The friend who asked actually has a show place. But then he runs his business out of his home, and it has to be at least presentable. He’s in Santa Fé where lawns and water use are discouraged. The former owner installed black plastic and gravel to avoid maintenance. My friend hired people to break through the barriers in selected places and hauled in good dirt.

The display area is limited to the front between the concrete drives and the sidewalk, much like an expensive facing is confined to the first story on the front wall façade of a brick town house. It frames the entrance and defines boundaries that limit the width the eye associates with the building. Lawns and fences establish the same limits here. It doesn’t matter that the areas beyond have been degraded. All one sees are islands of beauty.


Without clean frames, one notices the weeds.

While I’ve known him, my friend has extended his attention to the side patches between the concrete drives. They were left to dirt and weeds, and he’s slowing reclaiming them. The back, he says, is unmentionable. There is only so much time.

When time is rationed, it’s the enemies that get attention and friends that get neglected.

Photographs: All taken, 3 September 2016.

1-2. Goldenrod. I had always wanted goldenrod, but it would never grow for me. Then, when I learned it was the preferred food for the locust borers that attack my tree every year, some came up. I thought about ripping them out, but remembered nothing I’d don’t to stop the insects from perpetuating themselves had worked. I thought why not let it grow? Things can’t get worse. The insect on the left is a hornet. I don’t know what the one on the right is, but it doesn’t look the photographs of borers.

3. Driveway with an áñil del muerto near the garage and some Tahoka daisies. The rest of the plants lining the drive path are horseweeds I’d rather weren’t there. But, it’s not worth the effort to remove them or the plants I’ve poisoned in the crown. That’s a task for winter, after they’ve done everything they can to perpetuate my problems. The drive is show place only in January.

4. Tahoka daisies have colonized the drive edge. You can just see the bricks edging the line were hoses carry water to the trees. They got unsightly during the summer heat, but revived with the rain.

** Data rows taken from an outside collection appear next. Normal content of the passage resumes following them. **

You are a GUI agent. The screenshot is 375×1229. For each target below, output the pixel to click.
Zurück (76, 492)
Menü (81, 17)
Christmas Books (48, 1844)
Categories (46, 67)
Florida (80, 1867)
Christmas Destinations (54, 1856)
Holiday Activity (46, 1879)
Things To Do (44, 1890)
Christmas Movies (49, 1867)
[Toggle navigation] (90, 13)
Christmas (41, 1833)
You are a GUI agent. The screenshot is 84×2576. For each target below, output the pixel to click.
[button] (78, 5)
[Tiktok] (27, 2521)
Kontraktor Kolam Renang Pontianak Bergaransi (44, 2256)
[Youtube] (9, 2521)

5. So far I’ve only cleaned a few feet of the ditch that carries away water that empties from a down spout. I installed the side bricks when I established the garden. It was only after the winecup mallows took over the water course, that I put down the pavers. Of course they don’t fill the spaces the way they would in a show place.


6. I don’t let native sunflowers into my beds, but tolerate them along the drive. This one has chosen to spread outward rather than up. The only priority this week was clearing the space in front on an entrance that lies between it and some golden hairy asters. The low grasses in the crown and the dead stem will stay until I think to bend down sometime when I’m walking by.